• [EXERCISE DETAILS] Leave out the pictures, and retype the remaining data exactly.

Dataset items
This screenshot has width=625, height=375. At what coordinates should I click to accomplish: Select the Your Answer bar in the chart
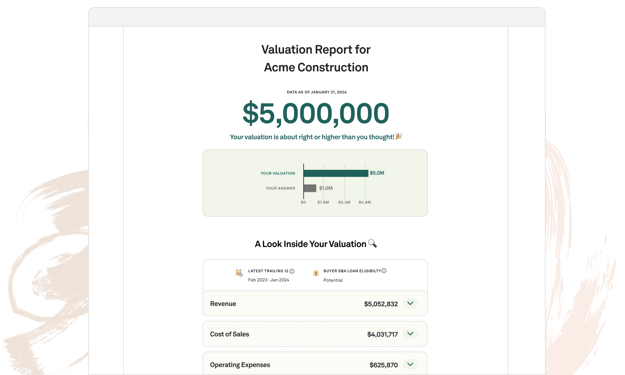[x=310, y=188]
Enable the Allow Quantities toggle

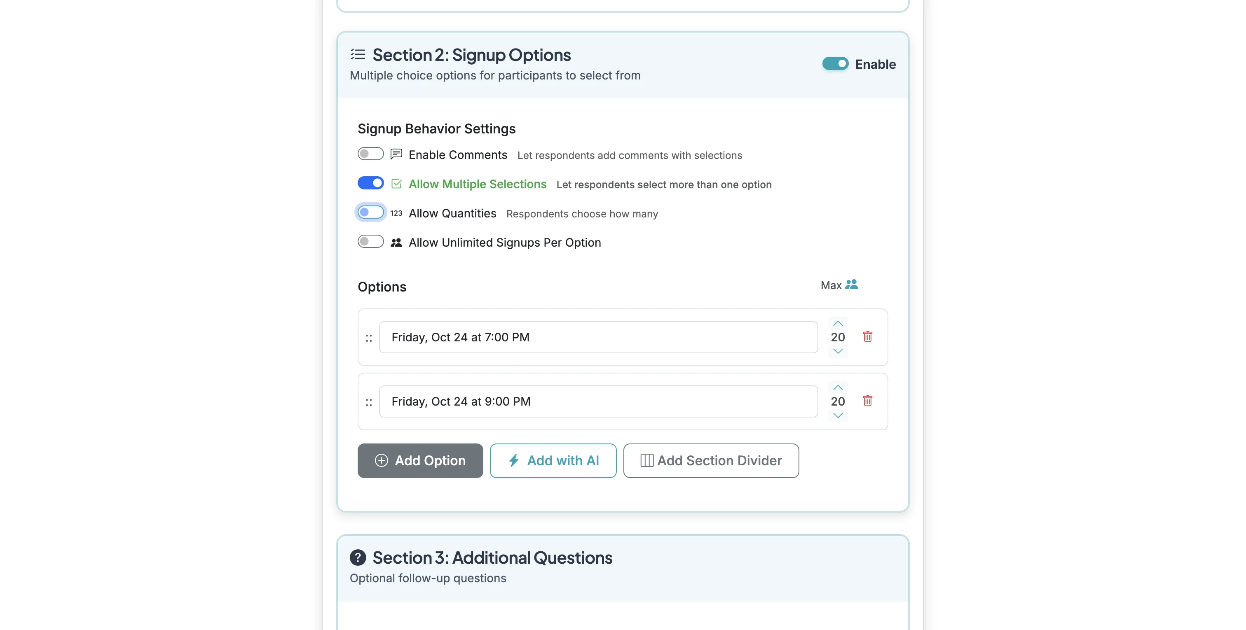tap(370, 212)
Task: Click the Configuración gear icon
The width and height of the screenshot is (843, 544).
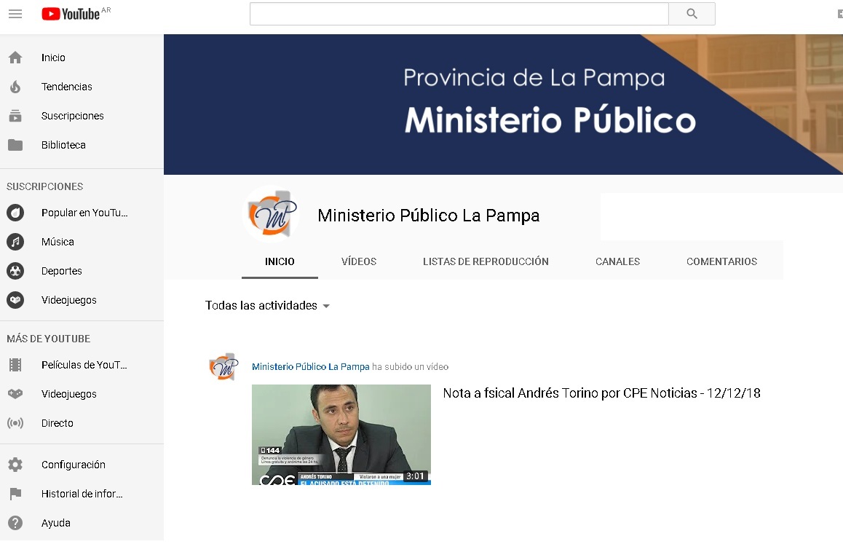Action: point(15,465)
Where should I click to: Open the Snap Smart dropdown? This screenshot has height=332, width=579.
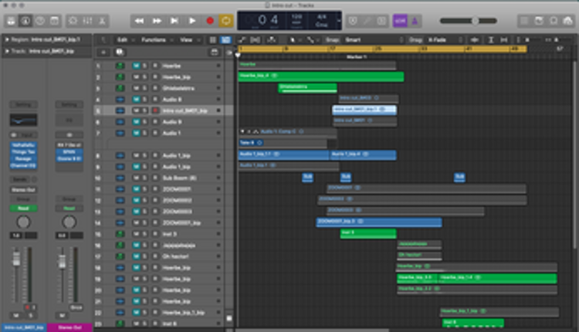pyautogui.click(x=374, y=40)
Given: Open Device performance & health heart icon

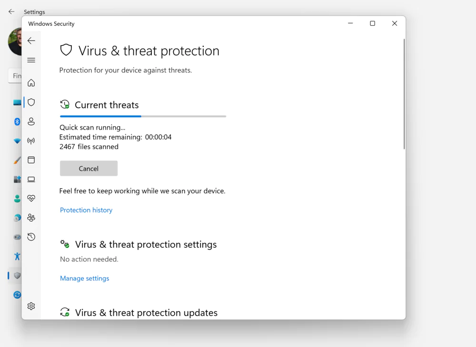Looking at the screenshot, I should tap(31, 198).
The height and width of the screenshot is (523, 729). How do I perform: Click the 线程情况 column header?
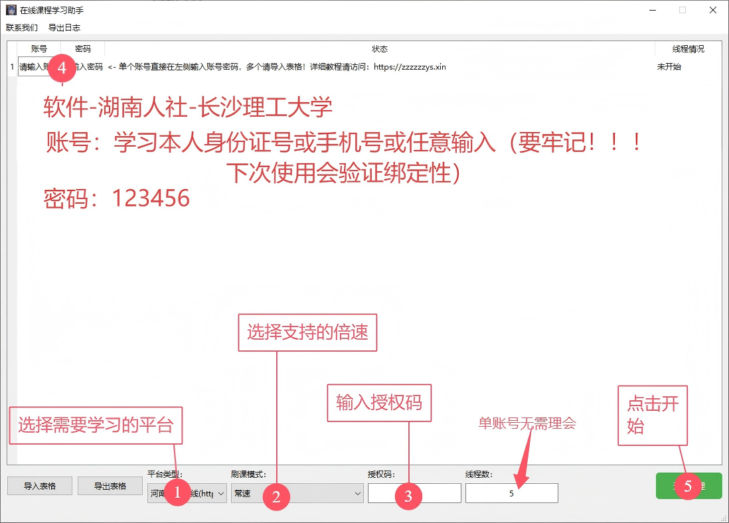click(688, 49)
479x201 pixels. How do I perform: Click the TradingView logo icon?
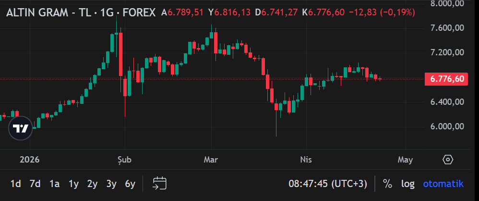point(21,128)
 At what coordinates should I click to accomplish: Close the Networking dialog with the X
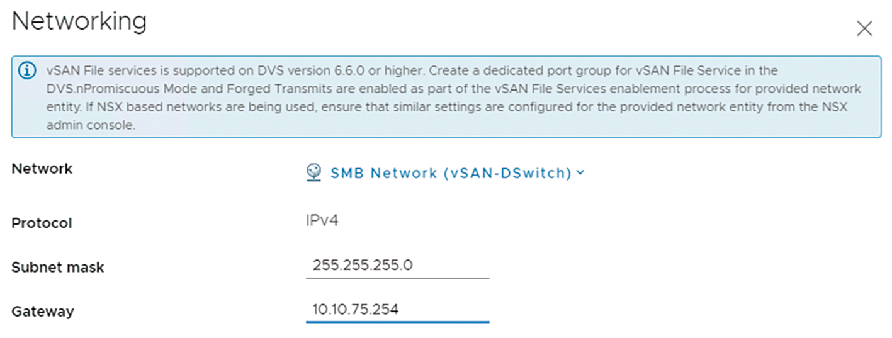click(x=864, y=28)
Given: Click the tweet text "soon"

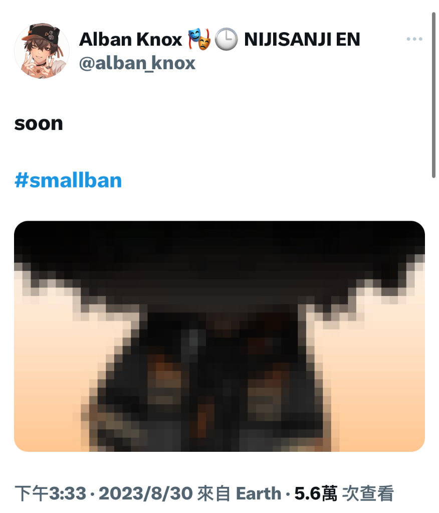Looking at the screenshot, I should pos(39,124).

• [RESPONSE TO THIS EXERCISE]
This screenshot has width=625, height=375. At what coordinates should I click to accomplish: Select the Your Answer bar in the chart
[x=310, y=188]
Enable the Allow Quantities toggle

tap(370, 212)
Task: Click the Configuración gear icon
The width and height of the screenshot is (843, 544).
Action: point(15,465)
Where should I click to: Open the Snap Smart dropdown? This screenshot has height=332, width=579.
pyautogui.click(x=374, y=40)
Given: Open Device performance & health heart icon

Looking at the screenshot, I should tap(31, 198).
The height and width of the screenshot is (523, 729). How do I perform: Click the 线程情况 column header?
click(688, 49)
479x201 pixels. How do I perform: Click the TradingView logo icon?
point(21,128)
 At what coordinates should I click to accomplish: Close the Networking dialog with the X
click(x=864, y=28)
Given: Click the tweet text "soon"

Looking at the screenshot, I should pos(39,124).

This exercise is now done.